• _Set exercise 1_: In the passage on López Obrador, whom did he name as his chief strategist?
• _Set exercise 2_: Extend the passage on López Obrador and the Mexican left, picking up after its final sentence.

• _Source passage_:

Additionally, López Obrador named businessman Alfonso Romo as his chief strategist, and he has gone to great lengths to gain allies in the Mexican private sector in the hopes of avoiding the accusations of radicalism that hounded his previous campaigns. All of this has raised questions about López Obrador’s ideological stance— has he abandoned the left?

Prominent intellectuals within the Mexican left are divided in their evaluations of López Obrador. Roger Bartra, an esteemed sociologist at the National Autonomous University of Mexico who is widely considered an ideological figurehead of the Mexican left, told The Politic that he believed that “López Obrador has taken a spectacular turn to the right” and that “his program is, frankly, right-wing.” Of López Obrador’s alliance with the PES, Bartra said that “when the ambition for power crushes one’s most important convictions, I think we can talk about opportunism.”

On the other hand, Illades maintained that, “because the nucleus of [López Obrador]’s reflection is the social question,” —which he defined as issues of social justice and equity— “I recognize him as a leftist.” Of Morena’s coalition with the PES, Illades reasoned: “López Obrador has adopted a tactical stance, to win a conservative vote in order to one, win a majority, and two, break his electoral ceiling, especially in regions of the country where he had little presence [in 2006 and 2012].”

When his alliance with the PES was announced last December, López Obrador directly addressed claims that he was casting his progressive ideology aside: “there is no fundamental political or ideological difference in what I represent and what inspires [PES].”

López Obrador rejected the possibility of an electoral alliance with the PRD for 2018 last summer, on the grounds that “those who associate with the mafia of power are nothing more than mercenaries.” Since then, the PRD has formed another left-right coalition with the PAN, supporting Ricardo Anaya’s bid for the presidency. Although this coalition has endorsed some progressive policy proposals like a universal basic income, it is certainly not regarded as a left- wing option. Bartra and Illades agree on the reason for this— the PRD’s weakness following López Obrador’s exit.

“The PRD lost much of its strength because the entire populist wing led by López Obrador left. It became a very weak party. Compared to the PAN, which is a very big and strong party, the left is in a relatively marginal condition,” Bartra told The Politic.

• _Entries shown_:
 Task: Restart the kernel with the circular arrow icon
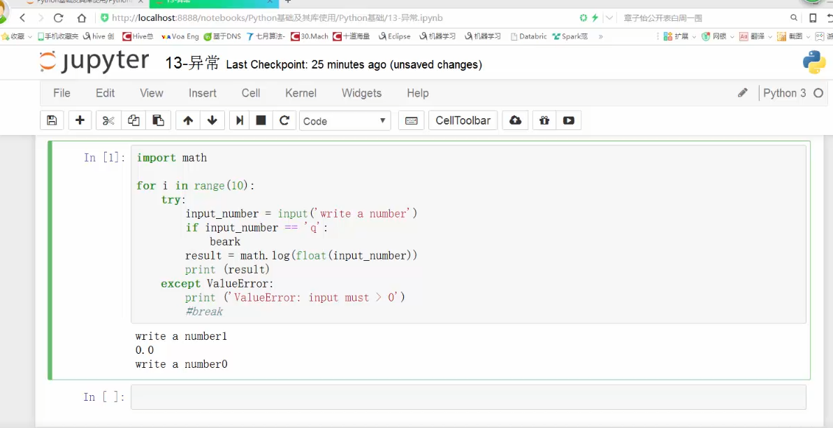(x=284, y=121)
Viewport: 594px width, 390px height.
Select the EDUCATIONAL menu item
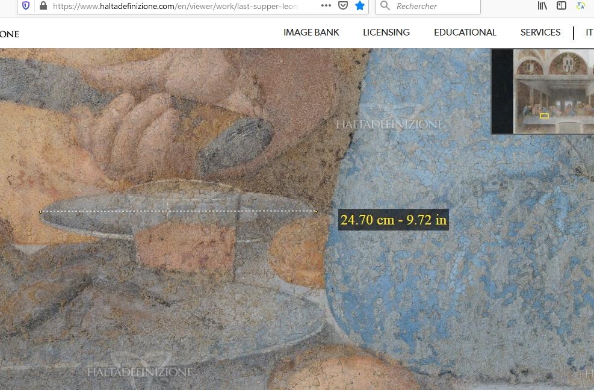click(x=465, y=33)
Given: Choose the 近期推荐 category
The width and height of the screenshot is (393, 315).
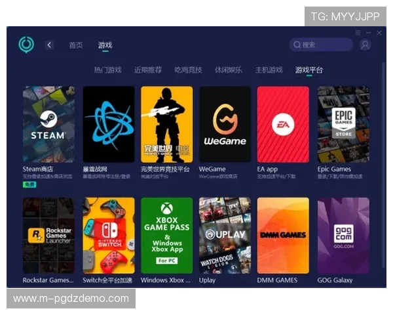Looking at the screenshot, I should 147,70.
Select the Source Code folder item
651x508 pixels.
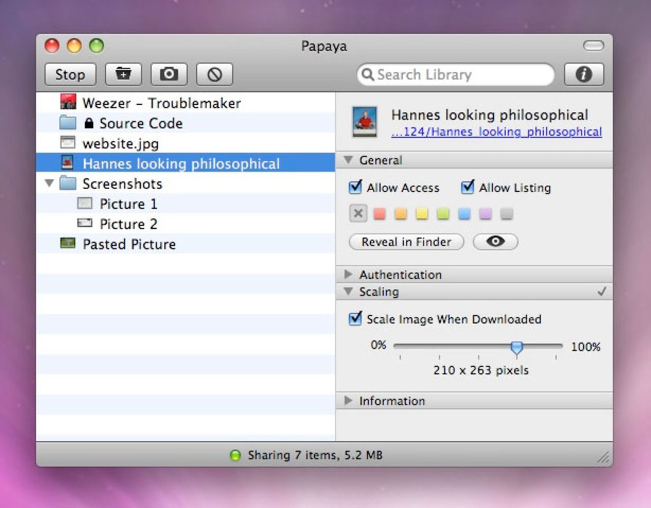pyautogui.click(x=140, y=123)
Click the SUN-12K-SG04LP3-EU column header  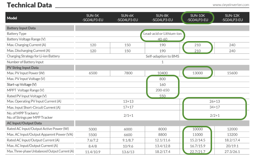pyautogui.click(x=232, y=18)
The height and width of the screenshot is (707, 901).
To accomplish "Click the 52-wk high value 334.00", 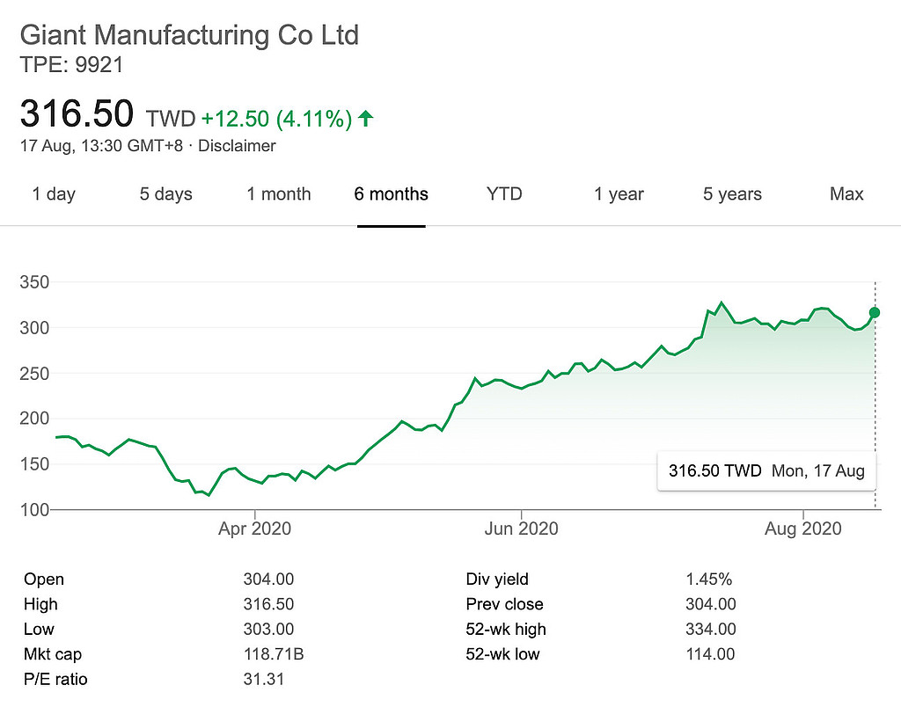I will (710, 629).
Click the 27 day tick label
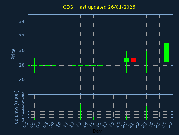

• _Right answer 1_: Businessman Alfonso Romo.

• _Right answer 2_:
“The PRD arrived already very broken [to its alliance with the PAN], in fact the PRD is almost a skeleton,” added Illades.

López Obrador’s approach has seemingly worked, as he now holds a greater lead in the polls than in either of his previous campaigns, less than a month away from the July 1 vote. According to Bloomberg’s Poll Tracker, 51% of registered Mexican voters intend to vote for López Obrador, followed by 25.4% for Anaya, 20.5% for the PRI’s José Antonio Meade ’97 (Ph.D), and 3.4% for independent Jaime Rodríguez. López Obrador has created a coalition that welcomes politicians and voters of all ideological walks of life, a far cry from his previous presidential campaigns. So broad is López Obrador’s coalition, it includes former members of what the candidate himself calls the “mafia of power,” like Manuel Bartlett and Esteban Moctezuma, both of whom were members of the PRI, served in the Cabinet of PRI-affiliated presidents, and now hold prominent positions within Morena.

“Something that I feared is happening, the restoration of the old PRI’s revolutionary nationalism,” observed Bartra, comparing López Obrador’s strategy to that of the PRI during its uninterrupted 71-year rule of Mexico during the twentieth century. “I am a leftist, reformist, social-democratically oriented person, and I regret that this option appears very diluted in the upcoming election,” he concluded.

Meanwhile, Illades remains optimistic: “it is very likely that López Obrador will win, and what the left must do is on the one hand try to pull López Obrador in the direction of a more radical and progressive left, and on the other to conduct a responsible criticism.”